インストルメンタルローテータは、0度、±45度、±90度。
結果:
測定結果を図に示す。
Region1は、検出器のほぼ中心の像、Region2は検出器の向かって
左下端の像ある。
・全体的に前回の測定よりたわみの量が大きい。
=> 前回と検出器を変えた効果?
エレキボックスが装置に載った効果?
光学セルを変えた効果?
・ローテタアングルに対するたわみの傾向も異なっている。
特にローテタアングル+領域で、前回はどちらかというと
−方向に像が移動したのだが今回は+方向に移動している。
・ローテタの回転の行き帰り(0度→45度→90度→45度→0度)
でたわみ量は再現している。
=> クロスディスパーザセル交換の効果が得られ、
ガタがなくなった。
・Region1とRegion2でそれほど像の移動量/傾向に変化はない。
=> ねじれの効果はほとんどない。
考察:
像の移動に起因するたわみの影響を、簡単のためx軸方向のものと
y軸方向のものに分ける。
x軸方向: ローテタアングル0度を中心として、正負両方の値をとる。
また、±90度の時にδxの絶対値は最大になる。
装置の爪先-踵方向に加速度が生じたときに、たわみやすい
場所が原因の像の移動であると考えられる。
その候補は。

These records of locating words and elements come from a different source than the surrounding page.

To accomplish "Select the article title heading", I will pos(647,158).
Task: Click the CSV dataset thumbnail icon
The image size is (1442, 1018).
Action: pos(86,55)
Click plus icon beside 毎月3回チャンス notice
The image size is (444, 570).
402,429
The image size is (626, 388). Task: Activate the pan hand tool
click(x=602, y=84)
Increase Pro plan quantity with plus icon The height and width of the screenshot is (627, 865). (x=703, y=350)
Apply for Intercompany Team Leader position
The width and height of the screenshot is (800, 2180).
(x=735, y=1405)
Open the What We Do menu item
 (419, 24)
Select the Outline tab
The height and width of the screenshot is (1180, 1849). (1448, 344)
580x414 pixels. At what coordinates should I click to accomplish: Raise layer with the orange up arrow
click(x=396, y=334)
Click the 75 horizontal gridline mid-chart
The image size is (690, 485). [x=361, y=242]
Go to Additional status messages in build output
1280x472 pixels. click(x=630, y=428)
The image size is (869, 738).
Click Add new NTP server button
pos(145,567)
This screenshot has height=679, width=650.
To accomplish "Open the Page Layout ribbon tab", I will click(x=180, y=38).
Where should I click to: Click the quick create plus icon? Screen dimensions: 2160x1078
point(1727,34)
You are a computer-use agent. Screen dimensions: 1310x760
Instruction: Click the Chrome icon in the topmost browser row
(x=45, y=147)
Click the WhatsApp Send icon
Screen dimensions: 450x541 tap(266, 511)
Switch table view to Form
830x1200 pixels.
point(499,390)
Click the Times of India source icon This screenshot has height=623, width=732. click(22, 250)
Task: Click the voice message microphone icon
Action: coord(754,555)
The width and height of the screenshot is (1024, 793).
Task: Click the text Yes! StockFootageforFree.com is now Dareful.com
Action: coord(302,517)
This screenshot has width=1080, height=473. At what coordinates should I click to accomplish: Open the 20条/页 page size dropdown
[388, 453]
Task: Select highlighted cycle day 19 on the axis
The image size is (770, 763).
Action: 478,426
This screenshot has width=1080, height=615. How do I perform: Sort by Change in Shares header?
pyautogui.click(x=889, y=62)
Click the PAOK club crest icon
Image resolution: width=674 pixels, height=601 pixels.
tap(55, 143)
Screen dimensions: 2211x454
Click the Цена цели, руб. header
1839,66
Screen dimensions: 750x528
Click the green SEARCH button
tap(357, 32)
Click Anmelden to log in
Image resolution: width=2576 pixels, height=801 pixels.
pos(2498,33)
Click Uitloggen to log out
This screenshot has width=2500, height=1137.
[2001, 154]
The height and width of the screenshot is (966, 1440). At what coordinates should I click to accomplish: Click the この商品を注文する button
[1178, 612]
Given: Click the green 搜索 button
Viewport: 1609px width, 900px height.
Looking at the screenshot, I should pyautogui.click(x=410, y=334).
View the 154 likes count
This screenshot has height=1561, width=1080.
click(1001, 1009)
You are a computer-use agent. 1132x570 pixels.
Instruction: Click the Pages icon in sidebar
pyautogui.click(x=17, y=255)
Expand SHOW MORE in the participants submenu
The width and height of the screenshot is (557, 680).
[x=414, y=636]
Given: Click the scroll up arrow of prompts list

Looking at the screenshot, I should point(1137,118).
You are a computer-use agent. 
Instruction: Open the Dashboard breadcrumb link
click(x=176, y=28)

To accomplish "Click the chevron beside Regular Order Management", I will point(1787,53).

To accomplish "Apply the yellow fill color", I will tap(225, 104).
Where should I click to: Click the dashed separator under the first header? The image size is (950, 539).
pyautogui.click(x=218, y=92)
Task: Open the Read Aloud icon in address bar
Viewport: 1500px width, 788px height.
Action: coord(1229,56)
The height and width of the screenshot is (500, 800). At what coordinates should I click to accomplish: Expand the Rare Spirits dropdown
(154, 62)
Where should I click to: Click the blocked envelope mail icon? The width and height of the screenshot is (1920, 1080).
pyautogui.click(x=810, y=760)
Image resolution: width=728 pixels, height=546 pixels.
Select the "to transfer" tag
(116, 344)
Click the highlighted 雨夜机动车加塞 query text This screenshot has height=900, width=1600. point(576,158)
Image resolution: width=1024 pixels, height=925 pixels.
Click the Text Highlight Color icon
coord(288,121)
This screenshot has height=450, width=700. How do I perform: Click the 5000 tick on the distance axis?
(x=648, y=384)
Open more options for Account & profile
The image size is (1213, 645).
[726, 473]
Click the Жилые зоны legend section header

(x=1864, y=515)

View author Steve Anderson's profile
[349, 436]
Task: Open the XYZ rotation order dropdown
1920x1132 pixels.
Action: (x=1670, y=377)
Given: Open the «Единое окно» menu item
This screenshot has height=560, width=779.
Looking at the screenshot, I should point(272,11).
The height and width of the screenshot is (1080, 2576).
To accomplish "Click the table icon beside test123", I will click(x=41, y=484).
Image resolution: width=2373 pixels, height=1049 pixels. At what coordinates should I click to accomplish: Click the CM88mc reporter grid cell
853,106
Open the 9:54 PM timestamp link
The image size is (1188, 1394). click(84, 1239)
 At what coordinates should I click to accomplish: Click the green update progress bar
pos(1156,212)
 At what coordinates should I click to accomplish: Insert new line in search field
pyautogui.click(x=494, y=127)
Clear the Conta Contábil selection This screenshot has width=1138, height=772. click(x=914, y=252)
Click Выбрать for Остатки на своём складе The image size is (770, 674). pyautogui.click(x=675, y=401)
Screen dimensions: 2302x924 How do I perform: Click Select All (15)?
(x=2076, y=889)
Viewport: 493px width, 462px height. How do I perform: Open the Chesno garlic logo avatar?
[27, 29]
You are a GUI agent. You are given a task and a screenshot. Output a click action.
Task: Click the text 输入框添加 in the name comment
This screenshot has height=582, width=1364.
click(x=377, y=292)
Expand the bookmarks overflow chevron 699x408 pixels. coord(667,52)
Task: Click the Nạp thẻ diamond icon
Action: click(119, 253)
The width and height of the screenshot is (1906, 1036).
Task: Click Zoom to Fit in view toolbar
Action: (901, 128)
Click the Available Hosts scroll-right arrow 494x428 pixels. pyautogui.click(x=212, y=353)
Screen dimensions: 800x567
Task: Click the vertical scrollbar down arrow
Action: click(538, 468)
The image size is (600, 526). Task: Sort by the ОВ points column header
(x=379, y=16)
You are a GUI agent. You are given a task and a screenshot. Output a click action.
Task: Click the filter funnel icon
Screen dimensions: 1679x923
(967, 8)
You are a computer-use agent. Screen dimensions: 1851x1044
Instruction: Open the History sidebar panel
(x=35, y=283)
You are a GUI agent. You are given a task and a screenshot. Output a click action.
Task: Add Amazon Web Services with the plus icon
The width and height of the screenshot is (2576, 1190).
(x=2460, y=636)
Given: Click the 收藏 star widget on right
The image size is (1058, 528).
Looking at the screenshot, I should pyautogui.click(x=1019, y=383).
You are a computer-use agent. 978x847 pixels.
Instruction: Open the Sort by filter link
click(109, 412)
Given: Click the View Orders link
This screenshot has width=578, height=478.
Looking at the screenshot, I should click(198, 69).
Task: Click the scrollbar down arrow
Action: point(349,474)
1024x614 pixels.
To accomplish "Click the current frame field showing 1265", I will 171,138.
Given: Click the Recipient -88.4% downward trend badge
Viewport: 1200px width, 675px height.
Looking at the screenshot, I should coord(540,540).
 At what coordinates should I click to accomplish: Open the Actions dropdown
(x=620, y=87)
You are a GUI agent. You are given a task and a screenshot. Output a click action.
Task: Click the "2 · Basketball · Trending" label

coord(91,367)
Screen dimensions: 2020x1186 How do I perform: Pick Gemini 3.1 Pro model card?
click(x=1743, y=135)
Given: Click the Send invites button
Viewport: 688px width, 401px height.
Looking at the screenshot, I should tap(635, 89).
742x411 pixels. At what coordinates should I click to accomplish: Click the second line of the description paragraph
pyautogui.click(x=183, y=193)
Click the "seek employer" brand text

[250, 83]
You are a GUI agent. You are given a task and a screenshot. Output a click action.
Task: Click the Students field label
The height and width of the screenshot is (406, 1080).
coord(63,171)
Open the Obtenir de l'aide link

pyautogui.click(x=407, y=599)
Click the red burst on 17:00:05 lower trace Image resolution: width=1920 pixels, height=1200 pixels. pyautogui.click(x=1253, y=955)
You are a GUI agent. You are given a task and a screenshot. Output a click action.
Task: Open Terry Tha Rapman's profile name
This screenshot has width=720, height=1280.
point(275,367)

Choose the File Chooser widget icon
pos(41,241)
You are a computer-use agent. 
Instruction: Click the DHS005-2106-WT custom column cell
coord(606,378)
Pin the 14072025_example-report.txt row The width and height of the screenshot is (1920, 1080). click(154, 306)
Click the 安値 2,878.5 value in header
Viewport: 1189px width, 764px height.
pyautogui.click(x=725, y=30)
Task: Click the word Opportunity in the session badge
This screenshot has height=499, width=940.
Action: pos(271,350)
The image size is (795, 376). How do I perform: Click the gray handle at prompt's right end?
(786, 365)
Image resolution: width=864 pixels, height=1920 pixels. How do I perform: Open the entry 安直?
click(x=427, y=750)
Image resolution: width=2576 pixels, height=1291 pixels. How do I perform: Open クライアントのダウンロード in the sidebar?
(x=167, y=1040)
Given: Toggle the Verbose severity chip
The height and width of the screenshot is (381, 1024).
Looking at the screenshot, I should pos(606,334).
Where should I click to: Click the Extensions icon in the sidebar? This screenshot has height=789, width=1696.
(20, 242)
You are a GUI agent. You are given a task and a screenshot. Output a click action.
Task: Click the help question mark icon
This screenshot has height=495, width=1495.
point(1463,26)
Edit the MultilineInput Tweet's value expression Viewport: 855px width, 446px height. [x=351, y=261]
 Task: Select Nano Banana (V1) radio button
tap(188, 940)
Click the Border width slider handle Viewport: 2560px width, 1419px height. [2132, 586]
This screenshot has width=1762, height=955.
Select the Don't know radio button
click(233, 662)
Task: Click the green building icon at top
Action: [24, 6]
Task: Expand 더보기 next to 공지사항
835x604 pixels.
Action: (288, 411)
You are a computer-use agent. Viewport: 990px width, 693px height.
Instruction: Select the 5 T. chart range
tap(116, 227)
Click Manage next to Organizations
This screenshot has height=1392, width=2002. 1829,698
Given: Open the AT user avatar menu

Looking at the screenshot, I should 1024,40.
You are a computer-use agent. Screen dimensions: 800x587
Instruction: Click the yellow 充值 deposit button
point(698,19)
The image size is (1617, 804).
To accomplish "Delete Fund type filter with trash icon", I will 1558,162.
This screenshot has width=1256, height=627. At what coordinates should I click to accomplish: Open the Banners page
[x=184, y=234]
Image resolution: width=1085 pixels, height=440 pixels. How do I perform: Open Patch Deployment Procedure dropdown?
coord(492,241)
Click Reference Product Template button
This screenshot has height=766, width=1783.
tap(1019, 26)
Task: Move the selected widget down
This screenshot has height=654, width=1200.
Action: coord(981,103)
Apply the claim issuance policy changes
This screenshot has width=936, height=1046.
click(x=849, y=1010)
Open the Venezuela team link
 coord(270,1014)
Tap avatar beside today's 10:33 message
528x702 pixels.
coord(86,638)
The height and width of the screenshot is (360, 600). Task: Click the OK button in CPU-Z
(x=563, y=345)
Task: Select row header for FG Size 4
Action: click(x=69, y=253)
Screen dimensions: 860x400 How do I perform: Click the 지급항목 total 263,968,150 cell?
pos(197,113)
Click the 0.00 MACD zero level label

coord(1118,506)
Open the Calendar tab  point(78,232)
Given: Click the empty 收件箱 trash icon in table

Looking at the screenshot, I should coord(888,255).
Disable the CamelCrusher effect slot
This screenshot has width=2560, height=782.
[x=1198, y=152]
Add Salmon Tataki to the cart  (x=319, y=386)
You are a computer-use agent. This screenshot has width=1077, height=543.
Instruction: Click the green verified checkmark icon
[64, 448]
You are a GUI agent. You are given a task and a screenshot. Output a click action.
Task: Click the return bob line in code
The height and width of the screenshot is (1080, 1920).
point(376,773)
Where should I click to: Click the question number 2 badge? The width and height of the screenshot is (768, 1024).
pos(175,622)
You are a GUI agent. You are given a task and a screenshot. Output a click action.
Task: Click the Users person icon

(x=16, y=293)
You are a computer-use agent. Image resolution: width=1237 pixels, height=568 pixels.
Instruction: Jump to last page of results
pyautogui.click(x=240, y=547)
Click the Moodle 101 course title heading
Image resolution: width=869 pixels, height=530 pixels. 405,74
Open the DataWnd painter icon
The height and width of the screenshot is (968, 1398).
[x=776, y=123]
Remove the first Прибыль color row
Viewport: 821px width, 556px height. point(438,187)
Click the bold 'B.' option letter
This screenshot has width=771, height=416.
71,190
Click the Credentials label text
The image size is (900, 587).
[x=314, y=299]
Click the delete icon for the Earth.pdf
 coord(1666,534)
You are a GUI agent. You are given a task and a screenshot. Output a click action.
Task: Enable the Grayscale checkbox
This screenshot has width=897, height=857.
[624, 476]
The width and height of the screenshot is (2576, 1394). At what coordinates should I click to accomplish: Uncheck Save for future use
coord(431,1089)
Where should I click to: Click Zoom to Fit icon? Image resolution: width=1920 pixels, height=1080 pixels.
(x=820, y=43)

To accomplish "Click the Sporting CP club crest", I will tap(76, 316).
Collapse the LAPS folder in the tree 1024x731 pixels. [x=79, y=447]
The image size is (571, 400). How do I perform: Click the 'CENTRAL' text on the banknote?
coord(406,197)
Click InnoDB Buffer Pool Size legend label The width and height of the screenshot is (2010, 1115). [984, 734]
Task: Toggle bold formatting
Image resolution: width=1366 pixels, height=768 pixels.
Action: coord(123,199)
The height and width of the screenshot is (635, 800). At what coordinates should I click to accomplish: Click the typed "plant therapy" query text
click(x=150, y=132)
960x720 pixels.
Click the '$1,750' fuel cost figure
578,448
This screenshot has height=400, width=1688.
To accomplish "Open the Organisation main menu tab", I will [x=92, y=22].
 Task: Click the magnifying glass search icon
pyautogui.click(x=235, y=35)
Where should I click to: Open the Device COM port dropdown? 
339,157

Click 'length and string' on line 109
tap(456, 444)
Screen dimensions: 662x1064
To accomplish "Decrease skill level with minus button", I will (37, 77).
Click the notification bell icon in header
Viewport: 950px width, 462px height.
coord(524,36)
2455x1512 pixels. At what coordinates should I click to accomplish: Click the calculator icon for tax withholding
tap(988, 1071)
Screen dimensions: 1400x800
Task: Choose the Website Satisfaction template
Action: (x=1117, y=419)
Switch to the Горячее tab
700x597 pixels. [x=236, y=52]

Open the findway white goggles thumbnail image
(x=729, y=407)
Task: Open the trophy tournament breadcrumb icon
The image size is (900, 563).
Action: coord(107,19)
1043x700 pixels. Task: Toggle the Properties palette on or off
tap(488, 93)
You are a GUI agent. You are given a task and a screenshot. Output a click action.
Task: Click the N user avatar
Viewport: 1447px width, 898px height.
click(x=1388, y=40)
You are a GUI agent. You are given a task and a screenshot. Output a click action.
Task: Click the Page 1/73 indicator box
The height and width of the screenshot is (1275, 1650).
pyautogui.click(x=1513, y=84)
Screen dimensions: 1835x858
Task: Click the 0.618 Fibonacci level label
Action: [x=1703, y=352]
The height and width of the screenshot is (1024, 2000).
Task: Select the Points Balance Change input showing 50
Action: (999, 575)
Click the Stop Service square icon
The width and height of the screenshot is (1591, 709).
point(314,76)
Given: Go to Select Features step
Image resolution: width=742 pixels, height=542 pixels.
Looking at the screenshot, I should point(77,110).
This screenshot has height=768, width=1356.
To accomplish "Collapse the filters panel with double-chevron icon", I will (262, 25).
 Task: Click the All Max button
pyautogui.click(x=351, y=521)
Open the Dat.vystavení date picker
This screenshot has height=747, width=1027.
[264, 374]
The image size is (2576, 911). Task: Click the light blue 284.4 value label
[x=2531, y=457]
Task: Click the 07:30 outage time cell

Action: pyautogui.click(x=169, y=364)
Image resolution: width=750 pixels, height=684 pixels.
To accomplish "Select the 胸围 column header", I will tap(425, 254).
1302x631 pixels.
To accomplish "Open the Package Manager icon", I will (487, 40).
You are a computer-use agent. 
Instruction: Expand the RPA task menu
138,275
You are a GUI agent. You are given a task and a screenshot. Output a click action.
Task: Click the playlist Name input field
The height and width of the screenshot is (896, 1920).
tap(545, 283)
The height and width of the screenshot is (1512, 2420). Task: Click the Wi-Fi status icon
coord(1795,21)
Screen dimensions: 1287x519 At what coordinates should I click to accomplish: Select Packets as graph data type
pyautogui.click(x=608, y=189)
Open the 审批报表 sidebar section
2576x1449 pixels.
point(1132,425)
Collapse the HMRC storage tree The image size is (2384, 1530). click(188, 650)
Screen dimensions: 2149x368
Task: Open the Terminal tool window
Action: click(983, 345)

。。
偏光系たわみ − x方向
偏光子系のたわみのみが、x方向の像の移動に寄与する。
y軸方向: ローテタアングル0度を中心として、正の値のみをとる。
±90度の時にδyの絶対値は最大になる。
これは、x軸の場合とは異なり、±90度のときにたわみに
対して比較的安定で、0度のときにたわみにがきつくなる
構造の部分が原因と考えられる。
その候補は。。。
クロスディスパーザ +y方向
エシェル −y方向
45度ミラー +y方向
チップ支柱 +y方向
検出器台 +y方向
分光器系のねじれ ±y方向
偏光器のたわみ +y方向
すべて像の移動方向も一致する。ただし、エシェルのたわみは
ほとんど考えられないことを、セルに意図的に力を加える実験
によって確かめた。チップ支柱と検出器台の効果が新たに生じた
と仮定すると、像の移動の傾向が前回と異なったことに矛盾しない。
図中の青線は、
検出器および検出器台の寄与... 最大1.4 slit-width (115um相当)
偏光器のたわみによる寄与... 最大0.5 slit-width (28.5um相当)
45度ミラーおよびクロスのたわみによる寄与... 最大0.35 slit-width (8um相当)
としたときの、ローテータアングルに対する点像の軌跡である。
実験結果を非常によく再現しているといえる。
結論:
現在のところ像の移動に大きく関与しているのは、a.検出器支柱および
検出器台、b.偏光器のたわみ、c.45度ミラーもしくはクロスディスパーザ
のたわみ、であると考えられる。検出器関連の影響が最も大きく、加えて
ずれの方向が分散方向に一致しており、特に問題になると考えられるので、
まずはすでに予定にもあった支柱の交換を行う。その結果をみて、他の
効果の軽減についても検討したい。